= Source records =
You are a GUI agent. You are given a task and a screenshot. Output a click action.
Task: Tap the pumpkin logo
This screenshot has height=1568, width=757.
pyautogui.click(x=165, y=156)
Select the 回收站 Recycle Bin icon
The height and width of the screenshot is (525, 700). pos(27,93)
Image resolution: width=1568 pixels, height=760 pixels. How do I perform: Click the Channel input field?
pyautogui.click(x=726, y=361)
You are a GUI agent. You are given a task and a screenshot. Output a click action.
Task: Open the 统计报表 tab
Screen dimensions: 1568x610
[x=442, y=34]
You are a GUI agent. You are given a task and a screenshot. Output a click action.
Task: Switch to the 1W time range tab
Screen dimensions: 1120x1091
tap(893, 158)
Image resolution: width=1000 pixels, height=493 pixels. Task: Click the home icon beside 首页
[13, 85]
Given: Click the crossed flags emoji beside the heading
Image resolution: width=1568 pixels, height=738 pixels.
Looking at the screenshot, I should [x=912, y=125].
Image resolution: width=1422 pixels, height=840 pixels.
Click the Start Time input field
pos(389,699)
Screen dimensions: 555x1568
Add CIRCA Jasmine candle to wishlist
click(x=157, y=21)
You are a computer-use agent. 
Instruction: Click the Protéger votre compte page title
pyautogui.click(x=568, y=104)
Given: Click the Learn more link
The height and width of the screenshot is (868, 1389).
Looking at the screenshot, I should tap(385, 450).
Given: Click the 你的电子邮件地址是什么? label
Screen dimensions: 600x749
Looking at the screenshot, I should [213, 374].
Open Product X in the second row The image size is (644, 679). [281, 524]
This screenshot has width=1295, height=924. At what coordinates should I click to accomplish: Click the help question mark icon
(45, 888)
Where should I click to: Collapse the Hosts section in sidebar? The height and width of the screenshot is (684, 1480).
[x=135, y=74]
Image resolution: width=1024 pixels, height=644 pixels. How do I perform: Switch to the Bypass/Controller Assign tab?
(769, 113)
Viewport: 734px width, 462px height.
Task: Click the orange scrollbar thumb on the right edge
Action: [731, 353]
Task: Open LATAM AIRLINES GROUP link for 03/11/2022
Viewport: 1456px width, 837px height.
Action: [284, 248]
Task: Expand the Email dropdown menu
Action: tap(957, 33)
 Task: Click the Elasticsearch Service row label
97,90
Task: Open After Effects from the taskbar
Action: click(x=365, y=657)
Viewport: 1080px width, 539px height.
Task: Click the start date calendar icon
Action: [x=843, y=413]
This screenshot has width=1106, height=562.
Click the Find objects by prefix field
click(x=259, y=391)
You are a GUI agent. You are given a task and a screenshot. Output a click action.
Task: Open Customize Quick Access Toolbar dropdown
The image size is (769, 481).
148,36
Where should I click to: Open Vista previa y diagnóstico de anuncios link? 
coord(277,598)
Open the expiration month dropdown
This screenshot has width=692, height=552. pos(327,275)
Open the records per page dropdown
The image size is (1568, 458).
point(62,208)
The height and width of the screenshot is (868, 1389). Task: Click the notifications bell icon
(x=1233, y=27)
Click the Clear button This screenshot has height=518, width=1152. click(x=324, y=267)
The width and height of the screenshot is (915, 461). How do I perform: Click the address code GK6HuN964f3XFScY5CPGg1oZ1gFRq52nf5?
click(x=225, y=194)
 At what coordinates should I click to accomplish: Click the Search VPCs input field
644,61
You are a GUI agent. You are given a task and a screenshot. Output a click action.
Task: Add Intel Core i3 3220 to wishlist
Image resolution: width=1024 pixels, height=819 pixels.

= Task directions =
Exact reproduction of all the material is needed.

= Response to this task =
You are a GUI agent. You are given a task and a screenshot. Output a click action.
Task: Tap the pumpkin logo
This screenshot has height=1568, width=757.
pyautogui.click(x=165, y=156)
Select the 回收站 Recycle Bin icon
The height and width of the screenshot is (525, 700). pos(27,93)
Image resolution: width=1568 pixels, height=760 pixels. How do I perform: Click the Channel input field?
pyautogui.click(x=726, y=361)
You are a GUI agent. You are given a task and a screenshot. Output a click action.
Task: Open the 统计报表 tab
Screen dimensions: 1568x610
[x=442, y=34]
You are a GUI agent. You are given a task and a screenshot. Output a click action.
Task: Switch to the 1W time range tab
Screen dimensions: 1120x1091
tap(893, 158)
Image resolution: width=1000 pixels, height=493 pixels. Task: Click the home icon beside 首页
[13, 85]
Given: Click the crossed flags emoji beside the heading
Image resolution: width=1568 pixels, height=738 pixels.
Looking at the screenshot, I should [x=912, y=125].
Image resolution: width=1422 pixels, height=840 pixels.
Click the Start Time input field
pos(389,699)
Screen dimensions: 555x1568
Add CIRCA Jasmine candle to wishlist
click(x=157, y=21)
You are a computer-use agent. 
Instruction: Click the Protéger votre compte page title
pyautogui.click(x=568, y=104)
Given: Click the Learn more link
The height and width of the screenshot is (868, 1389).
Looking at the screenshot, I should tap(385, 450).
Given: Click the 你的电子邮件地址是什么? label
Screen dimensions: 600x749
Looking at the screenshot, I should [213, 374].
Open Product X in the second row The image size is (644, 679). [281, 524]
This screenshot has width=1295, height=924. At what coordinates should I click to accomplish: Click the help question mark icon
(45, 888)
Where should I click to: Collapse the Hosts section in sidebar? The height and width of the screenshot is (684, 1480).
[x=135, y=74]
Image resolution: width=1024 pixels, height=644 pixels. How do I perform: Switch to the Bypass/Controller Assign tab?
(769, 113)
Viewport: 734px width, 462px height.
Task: Click the orange scrollbar thumb on the right edge
Action: [731, 353]
Task: Open LATAM AIRLINES GROUP link for 03/11/2022
Viewport: 1456px width, 837px height.
Action: [284, 248]
Task: Expand the Email dropdown menu
Action: tap(957, 33)
 Task: Click the Elasticsearch Service row label
97,90
Task: Open After Effects from the taskbar
Action: click(x=365, y=657)
Viewport: 1080px width, 539px height.
Task: Click the start date calendar icon
Action: [x=843, y=413]
This screenshot has width=1106, height=562.
Click the Find objects by prefix field
click(x=259, y=391)
You are a GUI agent. You are given a task and a screenshot. Output a click action.
Task: Open Customize Quick Access Toolbar dropdown
The image size is (769, 481).
148,36
Where should I click to: Open Vista previa y diagnóstico de anuncios link? 
coord(277,598)
Open the expiration month dropdown
This screenshot has width=692, height=552. pos(327,275)
Open the records per page dropdown
The image size is (1568, 458).
point(62,208)
The height and width of the screenshot is (868, 1389). Task: Click the notifications bell icon
(x=1233, y=27)
Click the Clear button This screenshot has height=518, width=1152. click(x=324, y=267)
The width and height of the screenshot is (915, 461). How do I perform: Click the address code GK6HuN964f3XFScY5CPGg1oZ1gFRq52nf5?
click(x=225, y=194)
 At what coordinates should I click to accomplish: Click the Search VPCs input field
644,61
You are a GUI agent. You are given a task and a screenshot. Output a click action.
Task: Add Intel Core i3 3220 to wishlist
Image resolution: width=1024 pixels, height=819 pixels.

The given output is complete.